DATA SHOWN:
════

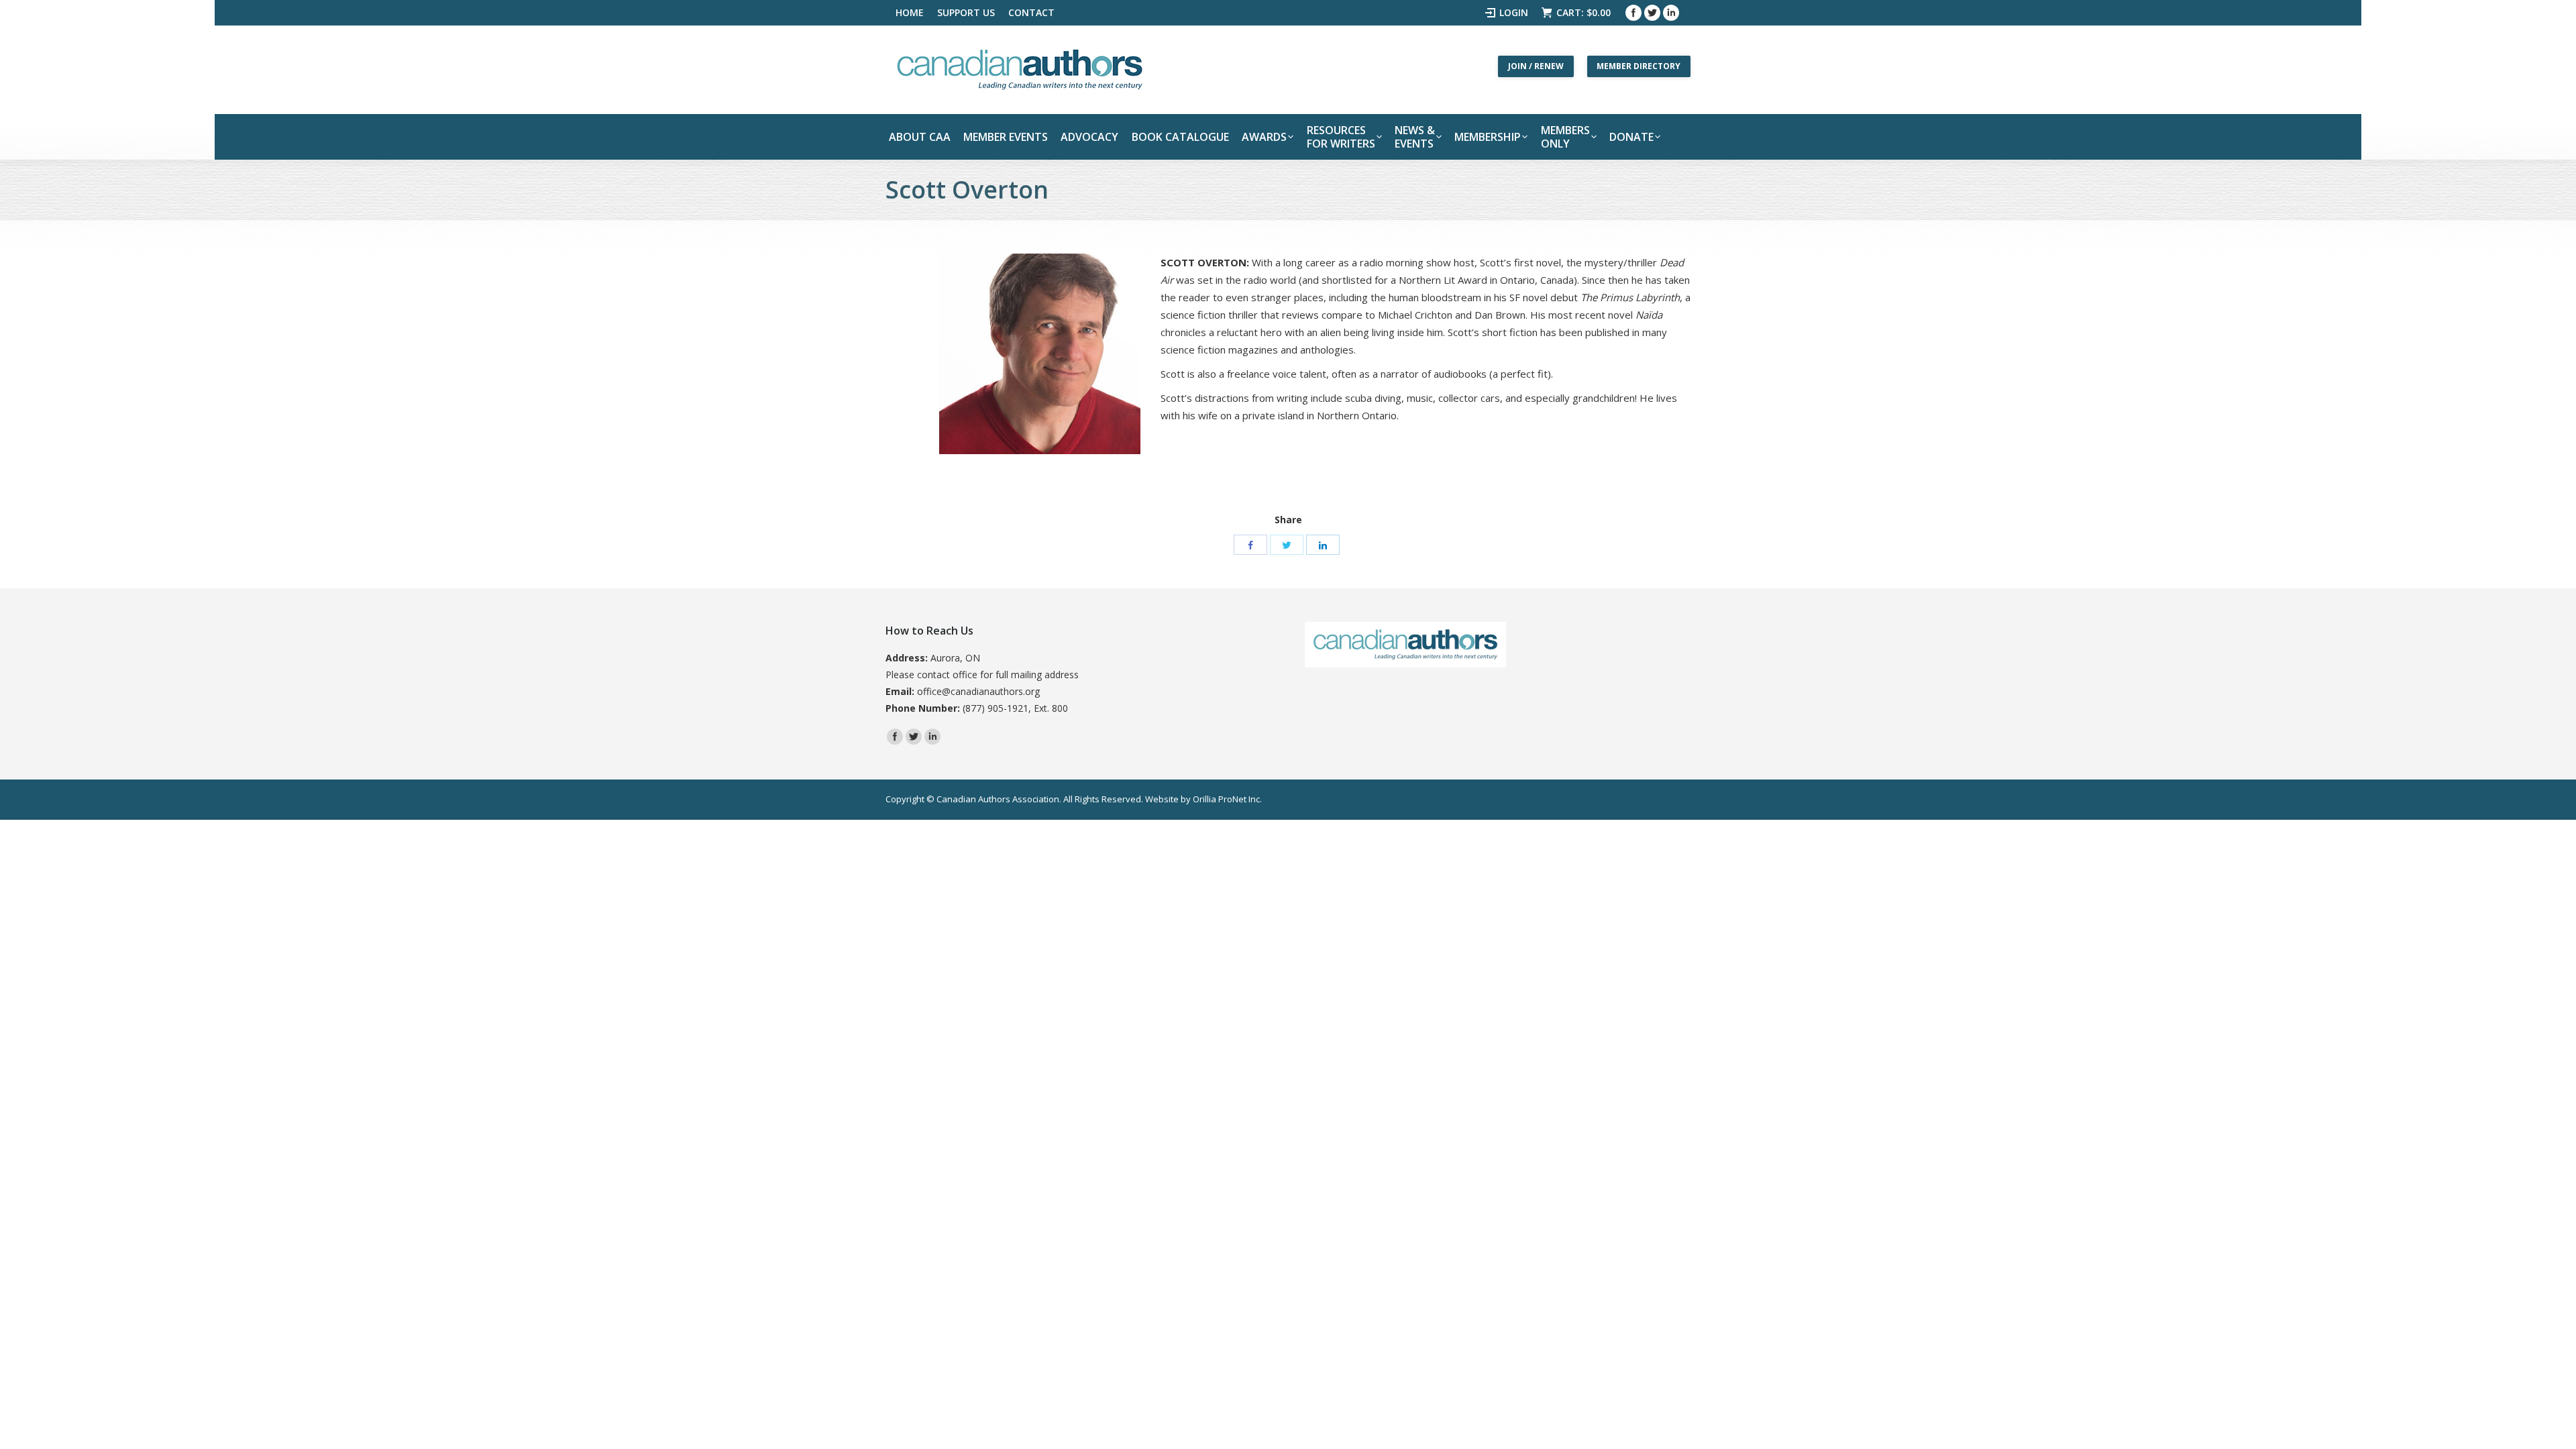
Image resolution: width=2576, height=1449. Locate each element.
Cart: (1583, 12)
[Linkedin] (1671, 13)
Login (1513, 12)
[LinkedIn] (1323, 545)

════

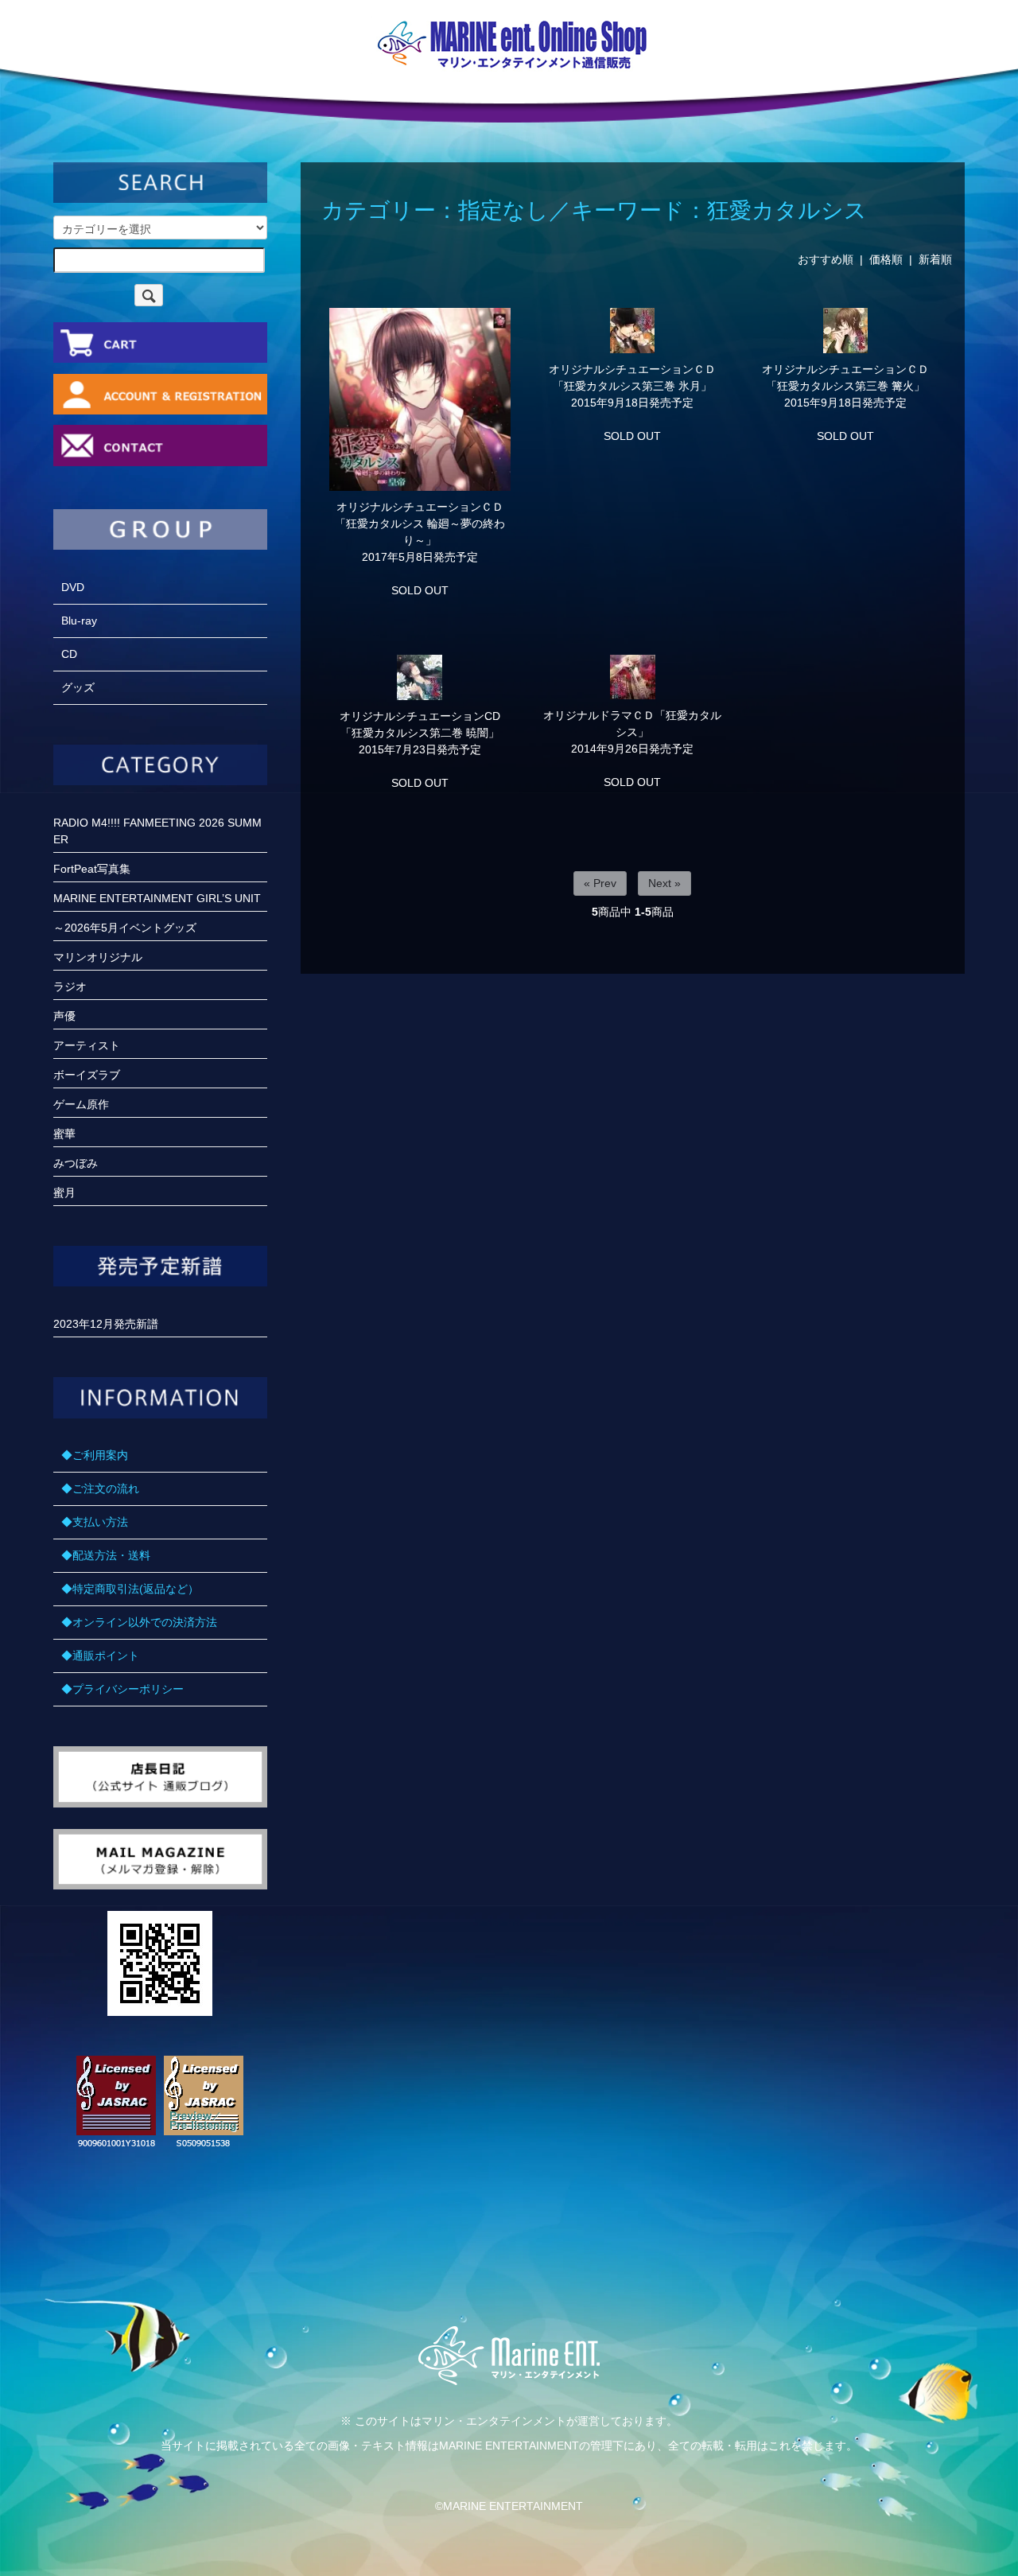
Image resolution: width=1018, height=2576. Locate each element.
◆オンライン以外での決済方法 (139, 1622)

════

YOUR ASSIGNMENT: All lines in the listing above from the line containing "Image resolution: width=2576, height=1449." to the line containing "[LinkedIn] (1323, 545)", inclusive, should be retyped exactly; no other lines should appear.

PROBLEM SOLUTION:
Image resolution: width=2576, height=1449. Locate each element.
Cart: (1583, 12)
[Linkedin] (1671, 13)
Login (1513, 12)
[LinkedIn] (1323, 545)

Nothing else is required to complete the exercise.